De plus, Ptc est également un gène cible d’Hh. Une fois la voie activée, l’expression de Ptc permet son accumulation à la membrane plasmique, où a lieu son interaction avec Hh. De cette façon, la protéine Hh est en quelque sorte séquestrée par Ptc, ce qui pourrait limiter sa diffusion, et ainsi modifier le gradient d’Hh (Chen et Struhl, 1996). Mais ceci n’est qu’une hypothèse tentant d’expliquer l’établissement du gradient Hh et l’importance de Ptc dans ce processus. Une publication récente a confirmé ce modèle théorique d’établissement de gradient Hh en visualisant directement et en quantifiant le niveau d’expression des gènes cibles de la voie Hh (Adolphe et al., 2017). et al.,Pour cela, les auteurs ont utilisé la technique de «sensitivity of single-molecule fluorescent in situ hybridization », technique qui permet de visualiser et de quantifier une molécule d’ARNm (Raj et al., 2008).

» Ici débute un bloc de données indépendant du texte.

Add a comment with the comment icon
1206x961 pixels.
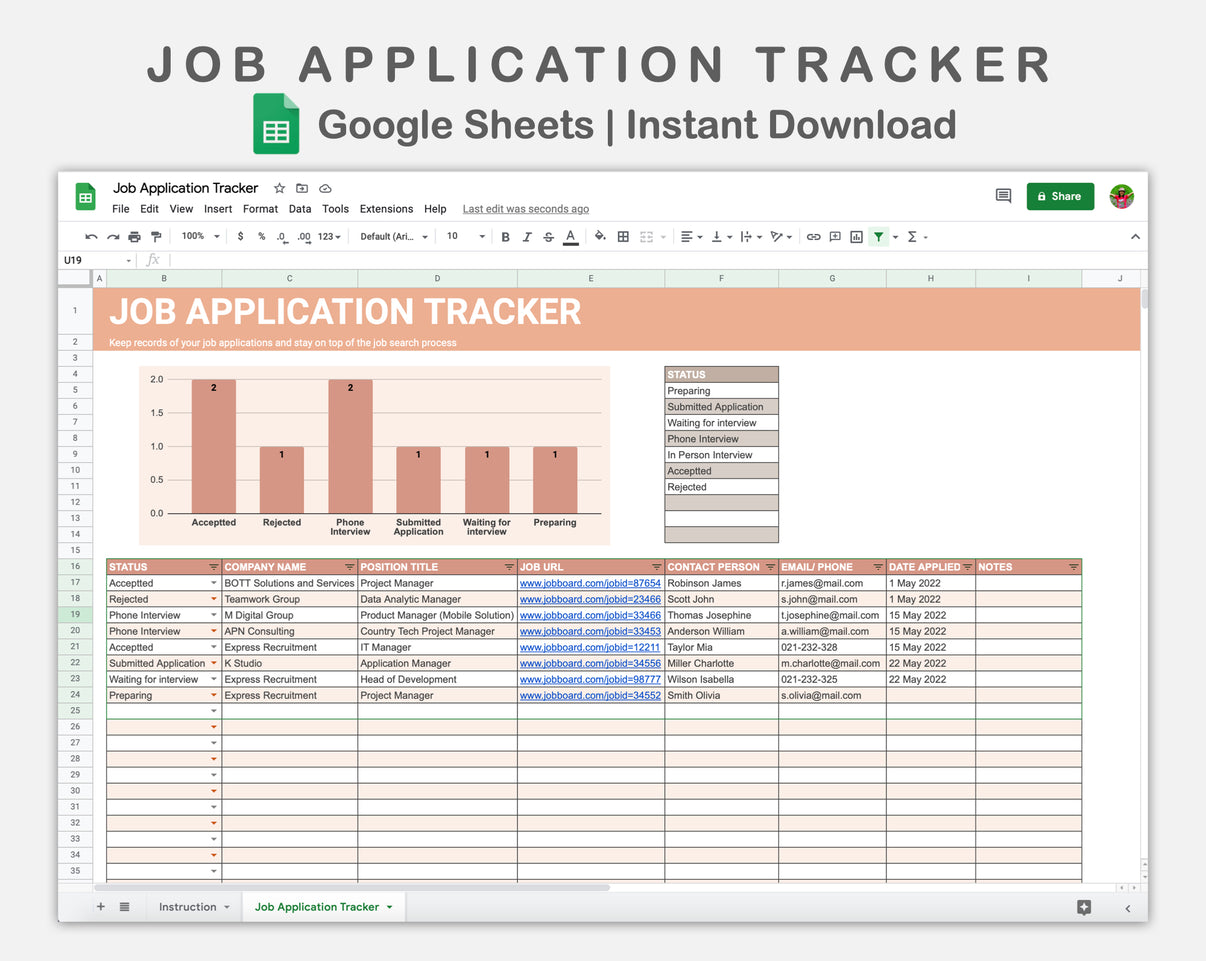click(x=835, y=237)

Ils se sont intéressés au développement du follicule pileux chez les mammifères où l’existence d’un gradient de morphogène Shh permet de spécifier les différents types cellulaires (à l’instar du développement du tube neural : section 1.1.3.2). En mesurant les quantités de transcrits de Ptch1 et Gli1 dans des conditions sauvages, mutantes pour Ptch1 ou double mutantes Ptch1 et Ptch2, ils ont pu montrer qu’un gradient de SHh proximo-distal était nécessaire à la formation du follicule pileux. Les très hauts niveaux d’activité se situent proche de la zone proximale, les niveaux intermédiaires un peu plus loin vers la zone distale, et les bas niveaux d’activité sont en position plus distale. La suppression de Ptch1 induit un déplacement des gènes cibles vers la zone plus distale des très hauts niveaux d’activité de la voie, indiquant une diffusion plus lointaine de Shh, due à une diminution de sa séquestration par Ptch1. Cette étude permet ainsi de valider le modèle d’établissement de gradient Hh via l’interaction avec Ptc qui limite sa diffusion (Fig. 17).

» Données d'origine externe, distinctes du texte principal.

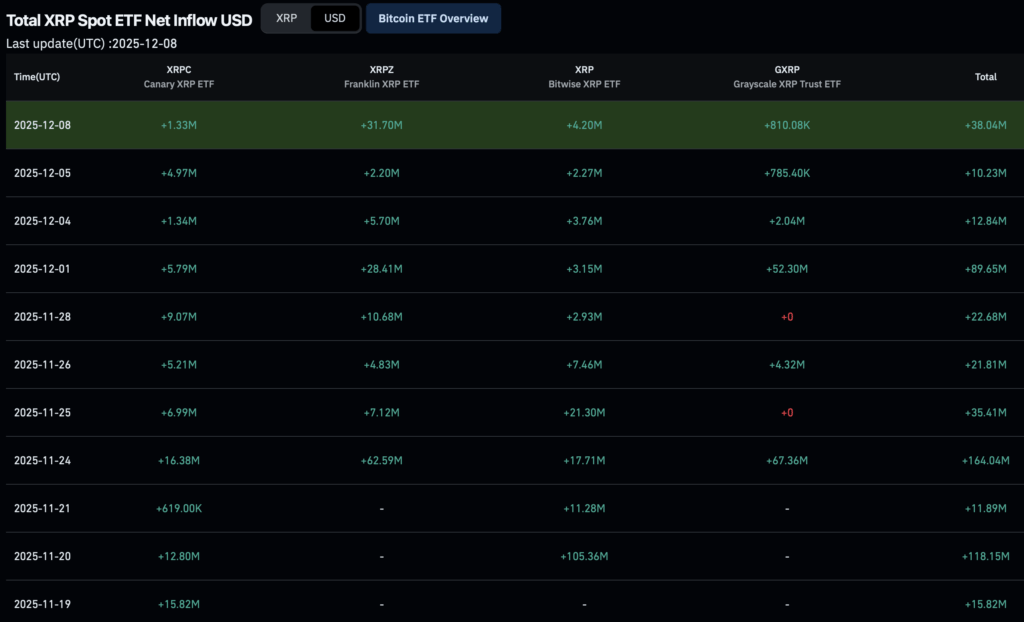Click the +105.36M Bitwise inflow value
This screenshot has height=622, width=1024.
tap(584, 556)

Fig. 17 : La régulation de Ptc sur Hh

Une fois secrétée, la protéine Hh diffuse selon un gradient de concentration allant du compartiment postérieur au compartiment antérieur. Il se lie à Ptc ce qui entraine l’activation de la voie par une levée d’inhibition de Smo. Le complexe Ptc/Hh est alors internalisé, et il semblerait qu’à ce stade ce complexe soit encore capable d’exercer un effet inhibiteur sur Smo. Le complexe est ensuite dégradé via la voie lysosomiale, empêchant Ptc d’exercer son effet inhibiteur. Ptc est un gène cible de la voie

Hh à courte distance. De ce fait, quand les cellules proches de l’AP reçoivent le signal, elle exprime Ptc qui s’accumule à la membrane plasmique. Ptc va alors interagir avec Hh, limitant ainsi sa diffusion. En parallèle et de façon opposée, la protéine Smurf3 ubiquitine la protéine Ptc non liée à Hh, entrainant son internalisation et dégradation afin d’augmenter la diffusion d’Hh. L’ensemble de ces processus de régulation (et sûrement bien d’autres) permet l’établissement du gradient Hh.